Entries from a dataset
━━━━━━━━━━━━━━━━

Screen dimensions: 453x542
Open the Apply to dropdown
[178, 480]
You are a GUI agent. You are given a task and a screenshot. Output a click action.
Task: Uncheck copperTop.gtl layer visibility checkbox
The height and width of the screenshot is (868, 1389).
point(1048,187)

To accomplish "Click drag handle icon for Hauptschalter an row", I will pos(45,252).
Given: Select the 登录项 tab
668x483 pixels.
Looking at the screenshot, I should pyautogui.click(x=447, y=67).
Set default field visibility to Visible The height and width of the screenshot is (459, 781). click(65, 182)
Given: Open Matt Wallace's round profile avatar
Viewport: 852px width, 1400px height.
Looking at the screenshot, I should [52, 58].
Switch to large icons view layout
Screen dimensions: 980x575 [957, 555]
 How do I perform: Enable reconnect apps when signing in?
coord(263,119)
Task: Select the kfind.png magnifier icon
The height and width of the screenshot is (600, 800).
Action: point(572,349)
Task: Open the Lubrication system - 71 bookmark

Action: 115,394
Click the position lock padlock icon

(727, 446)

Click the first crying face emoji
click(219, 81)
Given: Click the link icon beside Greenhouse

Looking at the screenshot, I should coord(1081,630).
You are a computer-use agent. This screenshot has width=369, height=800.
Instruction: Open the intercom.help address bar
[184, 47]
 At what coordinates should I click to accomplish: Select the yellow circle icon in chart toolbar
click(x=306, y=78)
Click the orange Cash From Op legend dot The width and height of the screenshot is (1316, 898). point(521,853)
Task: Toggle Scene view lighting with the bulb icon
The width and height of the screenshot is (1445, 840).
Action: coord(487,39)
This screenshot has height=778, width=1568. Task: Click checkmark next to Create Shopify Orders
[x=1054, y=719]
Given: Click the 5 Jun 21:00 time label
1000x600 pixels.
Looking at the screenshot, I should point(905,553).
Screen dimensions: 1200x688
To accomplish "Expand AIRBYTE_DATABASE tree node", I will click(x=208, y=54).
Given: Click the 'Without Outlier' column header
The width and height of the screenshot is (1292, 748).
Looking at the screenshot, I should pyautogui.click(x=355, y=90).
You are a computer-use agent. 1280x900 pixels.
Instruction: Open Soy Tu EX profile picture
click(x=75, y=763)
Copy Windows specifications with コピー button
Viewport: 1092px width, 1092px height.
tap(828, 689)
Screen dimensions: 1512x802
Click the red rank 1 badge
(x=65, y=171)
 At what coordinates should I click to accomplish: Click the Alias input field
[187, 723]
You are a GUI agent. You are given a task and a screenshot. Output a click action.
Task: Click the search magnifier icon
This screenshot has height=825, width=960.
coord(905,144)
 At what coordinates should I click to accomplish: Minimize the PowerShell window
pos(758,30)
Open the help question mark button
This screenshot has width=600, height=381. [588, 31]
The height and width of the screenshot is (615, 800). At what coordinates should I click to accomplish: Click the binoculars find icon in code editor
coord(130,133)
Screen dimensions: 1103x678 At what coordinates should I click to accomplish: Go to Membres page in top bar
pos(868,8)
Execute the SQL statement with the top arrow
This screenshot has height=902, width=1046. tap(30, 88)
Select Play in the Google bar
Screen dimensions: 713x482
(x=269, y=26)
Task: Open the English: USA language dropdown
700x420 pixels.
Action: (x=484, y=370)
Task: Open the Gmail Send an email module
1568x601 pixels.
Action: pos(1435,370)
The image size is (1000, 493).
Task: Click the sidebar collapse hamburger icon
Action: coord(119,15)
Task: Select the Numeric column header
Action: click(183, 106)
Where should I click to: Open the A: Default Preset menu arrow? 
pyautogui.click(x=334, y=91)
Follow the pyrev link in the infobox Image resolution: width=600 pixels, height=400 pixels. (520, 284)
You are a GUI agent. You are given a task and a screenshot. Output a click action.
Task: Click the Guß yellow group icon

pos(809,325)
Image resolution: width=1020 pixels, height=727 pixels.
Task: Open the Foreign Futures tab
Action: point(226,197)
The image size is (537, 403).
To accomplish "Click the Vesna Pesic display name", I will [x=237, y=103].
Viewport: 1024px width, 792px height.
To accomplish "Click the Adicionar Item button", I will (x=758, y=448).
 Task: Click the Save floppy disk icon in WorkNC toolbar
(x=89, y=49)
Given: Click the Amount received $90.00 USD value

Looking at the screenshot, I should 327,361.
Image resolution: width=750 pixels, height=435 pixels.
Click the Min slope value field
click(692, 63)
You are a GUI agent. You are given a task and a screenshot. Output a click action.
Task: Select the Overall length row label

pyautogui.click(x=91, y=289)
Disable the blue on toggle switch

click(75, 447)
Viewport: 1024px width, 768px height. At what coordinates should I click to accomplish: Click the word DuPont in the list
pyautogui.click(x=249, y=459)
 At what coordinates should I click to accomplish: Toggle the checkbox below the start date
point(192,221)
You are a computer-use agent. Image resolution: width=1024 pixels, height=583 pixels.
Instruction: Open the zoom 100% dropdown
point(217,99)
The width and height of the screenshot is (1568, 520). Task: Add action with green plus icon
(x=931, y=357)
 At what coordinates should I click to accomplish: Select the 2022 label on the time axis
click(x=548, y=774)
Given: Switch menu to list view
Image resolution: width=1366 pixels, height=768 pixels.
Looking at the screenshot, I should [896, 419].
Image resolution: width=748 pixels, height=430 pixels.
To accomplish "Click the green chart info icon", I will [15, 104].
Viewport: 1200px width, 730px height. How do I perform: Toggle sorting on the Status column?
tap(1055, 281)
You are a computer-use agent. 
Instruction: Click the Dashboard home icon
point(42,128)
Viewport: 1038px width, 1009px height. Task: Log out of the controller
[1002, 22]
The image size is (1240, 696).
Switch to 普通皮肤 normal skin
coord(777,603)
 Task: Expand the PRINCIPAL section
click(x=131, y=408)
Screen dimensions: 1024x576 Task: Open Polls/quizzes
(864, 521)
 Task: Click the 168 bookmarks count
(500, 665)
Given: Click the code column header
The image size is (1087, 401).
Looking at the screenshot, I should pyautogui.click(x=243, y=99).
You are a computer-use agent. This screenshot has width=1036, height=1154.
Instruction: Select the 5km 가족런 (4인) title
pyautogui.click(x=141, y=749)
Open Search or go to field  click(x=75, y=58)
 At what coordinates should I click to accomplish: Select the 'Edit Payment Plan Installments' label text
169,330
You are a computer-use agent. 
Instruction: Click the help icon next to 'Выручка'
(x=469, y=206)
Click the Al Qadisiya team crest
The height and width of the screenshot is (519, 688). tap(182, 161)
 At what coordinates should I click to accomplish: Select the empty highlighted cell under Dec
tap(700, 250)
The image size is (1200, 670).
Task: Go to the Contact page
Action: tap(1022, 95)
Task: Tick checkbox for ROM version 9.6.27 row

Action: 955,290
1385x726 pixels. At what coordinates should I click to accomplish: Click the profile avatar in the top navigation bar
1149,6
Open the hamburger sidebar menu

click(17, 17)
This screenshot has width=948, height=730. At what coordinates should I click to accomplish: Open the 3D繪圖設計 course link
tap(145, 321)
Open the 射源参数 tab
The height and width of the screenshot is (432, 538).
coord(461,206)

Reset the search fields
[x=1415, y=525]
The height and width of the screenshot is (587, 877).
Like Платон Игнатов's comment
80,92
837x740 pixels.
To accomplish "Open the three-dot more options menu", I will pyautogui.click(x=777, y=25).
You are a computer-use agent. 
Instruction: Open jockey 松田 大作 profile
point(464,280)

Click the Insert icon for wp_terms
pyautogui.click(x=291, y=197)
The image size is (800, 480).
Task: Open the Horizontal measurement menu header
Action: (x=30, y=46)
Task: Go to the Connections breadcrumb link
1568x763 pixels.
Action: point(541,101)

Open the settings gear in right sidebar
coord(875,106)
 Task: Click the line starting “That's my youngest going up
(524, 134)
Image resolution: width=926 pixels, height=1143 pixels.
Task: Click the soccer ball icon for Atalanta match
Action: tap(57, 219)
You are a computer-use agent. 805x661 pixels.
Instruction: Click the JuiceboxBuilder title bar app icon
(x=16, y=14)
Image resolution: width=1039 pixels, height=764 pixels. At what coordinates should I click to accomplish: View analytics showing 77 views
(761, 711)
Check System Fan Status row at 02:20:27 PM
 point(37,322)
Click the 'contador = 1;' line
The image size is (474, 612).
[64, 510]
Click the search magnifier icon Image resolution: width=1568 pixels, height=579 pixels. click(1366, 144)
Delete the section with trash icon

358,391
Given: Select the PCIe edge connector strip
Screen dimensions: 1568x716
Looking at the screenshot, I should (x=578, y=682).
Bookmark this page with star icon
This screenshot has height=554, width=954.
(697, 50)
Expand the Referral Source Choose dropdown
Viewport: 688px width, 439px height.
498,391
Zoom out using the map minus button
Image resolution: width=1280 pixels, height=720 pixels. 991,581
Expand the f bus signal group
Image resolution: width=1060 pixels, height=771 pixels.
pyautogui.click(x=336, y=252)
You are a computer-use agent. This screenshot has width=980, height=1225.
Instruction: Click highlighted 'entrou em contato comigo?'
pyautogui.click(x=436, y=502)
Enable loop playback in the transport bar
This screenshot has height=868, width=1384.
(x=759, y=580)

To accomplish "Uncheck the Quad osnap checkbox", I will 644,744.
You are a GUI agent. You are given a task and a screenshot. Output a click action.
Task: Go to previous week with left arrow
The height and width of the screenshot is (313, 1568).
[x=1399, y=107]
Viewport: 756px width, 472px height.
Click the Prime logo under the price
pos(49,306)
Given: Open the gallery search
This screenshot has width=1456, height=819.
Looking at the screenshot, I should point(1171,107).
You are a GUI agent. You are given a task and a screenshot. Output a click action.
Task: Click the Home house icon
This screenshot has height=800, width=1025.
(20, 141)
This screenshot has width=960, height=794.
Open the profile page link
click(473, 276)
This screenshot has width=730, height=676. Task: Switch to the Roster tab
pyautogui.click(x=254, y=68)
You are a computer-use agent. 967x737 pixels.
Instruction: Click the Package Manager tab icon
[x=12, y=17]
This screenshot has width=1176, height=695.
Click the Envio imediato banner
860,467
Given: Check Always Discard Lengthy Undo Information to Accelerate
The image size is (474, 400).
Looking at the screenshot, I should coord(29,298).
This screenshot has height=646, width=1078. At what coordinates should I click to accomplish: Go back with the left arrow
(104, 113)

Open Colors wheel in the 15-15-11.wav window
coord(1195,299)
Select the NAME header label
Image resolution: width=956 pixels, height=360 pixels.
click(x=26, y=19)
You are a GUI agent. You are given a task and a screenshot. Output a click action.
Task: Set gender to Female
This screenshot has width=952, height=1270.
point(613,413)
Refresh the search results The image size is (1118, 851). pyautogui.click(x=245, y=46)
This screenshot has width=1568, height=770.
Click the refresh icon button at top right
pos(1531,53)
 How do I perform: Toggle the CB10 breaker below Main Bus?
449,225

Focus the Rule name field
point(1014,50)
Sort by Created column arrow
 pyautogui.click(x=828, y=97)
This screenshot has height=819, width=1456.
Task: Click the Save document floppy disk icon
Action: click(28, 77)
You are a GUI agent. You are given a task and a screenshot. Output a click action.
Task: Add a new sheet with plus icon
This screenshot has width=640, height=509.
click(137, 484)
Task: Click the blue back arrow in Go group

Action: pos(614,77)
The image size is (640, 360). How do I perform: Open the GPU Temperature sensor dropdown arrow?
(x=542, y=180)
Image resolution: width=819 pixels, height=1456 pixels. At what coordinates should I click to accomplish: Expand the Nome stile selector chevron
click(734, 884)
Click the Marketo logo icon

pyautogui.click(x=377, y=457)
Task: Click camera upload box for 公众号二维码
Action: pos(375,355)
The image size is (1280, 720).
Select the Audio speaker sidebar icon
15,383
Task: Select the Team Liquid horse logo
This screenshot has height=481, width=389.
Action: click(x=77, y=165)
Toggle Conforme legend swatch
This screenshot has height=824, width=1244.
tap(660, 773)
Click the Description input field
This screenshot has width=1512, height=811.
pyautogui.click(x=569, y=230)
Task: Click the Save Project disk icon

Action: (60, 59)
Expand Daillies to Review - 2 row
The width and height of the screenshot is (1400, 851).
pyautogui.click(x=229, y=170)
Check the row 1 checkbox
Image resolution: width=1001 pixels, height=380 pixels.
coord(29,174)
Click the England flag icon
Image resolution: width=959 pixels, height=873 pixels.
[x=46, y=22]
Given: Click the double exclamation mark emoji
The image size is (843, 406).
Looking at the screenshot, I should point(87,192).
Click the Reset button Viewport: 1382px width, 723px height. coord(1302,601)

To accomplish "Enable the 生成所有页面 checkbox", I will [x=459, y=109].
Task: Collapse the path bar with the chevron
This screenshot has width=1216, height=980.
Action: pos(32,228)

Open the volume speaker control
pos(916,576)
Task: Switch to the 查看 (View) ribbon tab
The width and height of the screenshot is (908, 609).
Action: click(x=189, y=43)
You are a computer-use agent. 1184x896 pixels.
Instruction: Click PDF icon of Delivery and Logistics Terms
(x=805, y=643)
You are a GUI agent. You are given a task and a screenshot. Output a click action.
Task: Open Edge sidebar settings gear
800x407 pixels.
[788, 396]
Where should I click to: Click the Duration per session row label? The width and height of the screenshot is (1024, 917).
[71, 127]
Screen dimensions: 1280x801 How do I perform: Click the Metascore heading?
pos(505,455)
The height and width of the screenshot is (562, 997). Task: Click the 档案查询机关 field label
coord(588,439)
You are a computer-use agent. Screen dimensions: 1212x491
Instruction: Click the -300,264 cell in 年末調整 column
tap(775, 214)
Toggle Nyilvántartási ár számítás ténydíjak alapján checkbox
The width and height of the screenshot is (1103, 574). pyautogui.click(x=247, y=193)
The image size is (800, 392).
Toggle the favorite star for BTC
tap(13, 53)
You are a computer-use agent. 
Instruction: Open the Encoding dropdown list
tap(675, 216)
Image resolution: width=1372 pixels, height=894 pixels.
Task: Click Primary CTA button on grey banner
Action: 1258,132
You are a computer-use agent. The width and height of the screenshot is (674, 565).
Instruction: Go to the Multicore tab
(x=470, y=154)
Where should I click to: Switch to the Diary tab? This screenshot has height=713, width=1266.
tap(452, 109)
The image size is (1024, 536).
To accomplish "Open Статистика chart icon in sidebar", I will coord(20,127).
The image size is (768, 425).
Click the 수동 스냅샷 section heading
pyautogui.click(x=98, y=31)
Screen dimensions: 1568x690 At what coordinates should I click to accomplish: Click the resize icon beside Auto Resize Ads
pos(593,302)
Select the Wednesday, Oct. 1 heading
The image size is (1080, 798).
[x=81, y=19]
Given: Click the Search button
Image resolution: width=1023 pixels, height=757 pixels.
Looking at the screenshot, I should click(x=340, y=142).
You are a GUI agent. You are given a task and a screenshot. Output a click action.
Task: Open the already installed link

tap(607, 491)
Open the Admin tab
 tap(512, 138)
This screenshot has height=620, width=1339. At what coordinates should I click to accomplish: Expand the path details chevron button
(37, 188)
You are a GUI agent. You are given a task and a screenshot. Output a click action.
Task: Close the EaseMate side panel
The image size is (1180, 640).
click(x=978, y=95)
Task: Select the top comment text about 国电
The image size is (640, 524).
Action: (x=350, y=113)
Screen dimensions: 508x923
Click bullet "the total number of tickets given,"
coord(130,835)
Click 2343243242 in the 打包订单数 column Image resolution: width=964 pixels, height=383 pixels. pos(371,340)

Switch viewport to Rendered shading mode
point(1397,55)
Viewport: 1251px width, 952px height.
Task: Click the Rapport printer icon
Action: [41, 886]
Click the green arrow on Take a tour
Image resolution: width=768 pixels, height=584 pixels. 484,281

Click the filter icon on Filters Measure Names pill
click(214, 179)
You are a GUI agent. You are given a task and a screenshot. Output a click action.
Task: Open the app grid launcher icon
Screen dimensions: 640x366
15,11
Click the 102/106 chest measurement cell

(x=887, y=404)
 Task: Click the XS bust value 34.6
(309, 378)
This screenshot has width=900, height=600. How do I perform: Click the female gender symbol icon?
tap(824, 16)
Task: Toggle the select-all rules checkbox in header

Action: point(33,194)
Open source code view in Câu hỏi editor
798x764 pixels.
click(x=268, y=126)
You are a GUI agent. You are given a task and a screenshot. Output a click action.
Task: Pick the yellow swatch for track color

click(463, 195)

━━━━━━━━━━━━━━━━

_To be done_
Switch "Gmail" to "Outlook" in the data from the line with "Task: Open the English: USA language dropdown" up to and including the line with "pyautogui.click(x=334, y=91)". Return only those lines, with everything else left as it is.

_Finished task_
Task: Open the English: USA language dropdown
700x420 pixels.
Action: (x=484, y=370)
Task: Open the Outlook Send an email module
1568x601 pixels.
Action: pos(1435,370)
The image size is (1000, 493).
Task: Click the sidebar collapse hamburger icon
Action: coord(119,15)
Task: Select the Numeric column header
Action: click(183, 106)
Where should I click to: Open the A: Default Preset menu arrow? 
pyautogui.click(x=334, y=91)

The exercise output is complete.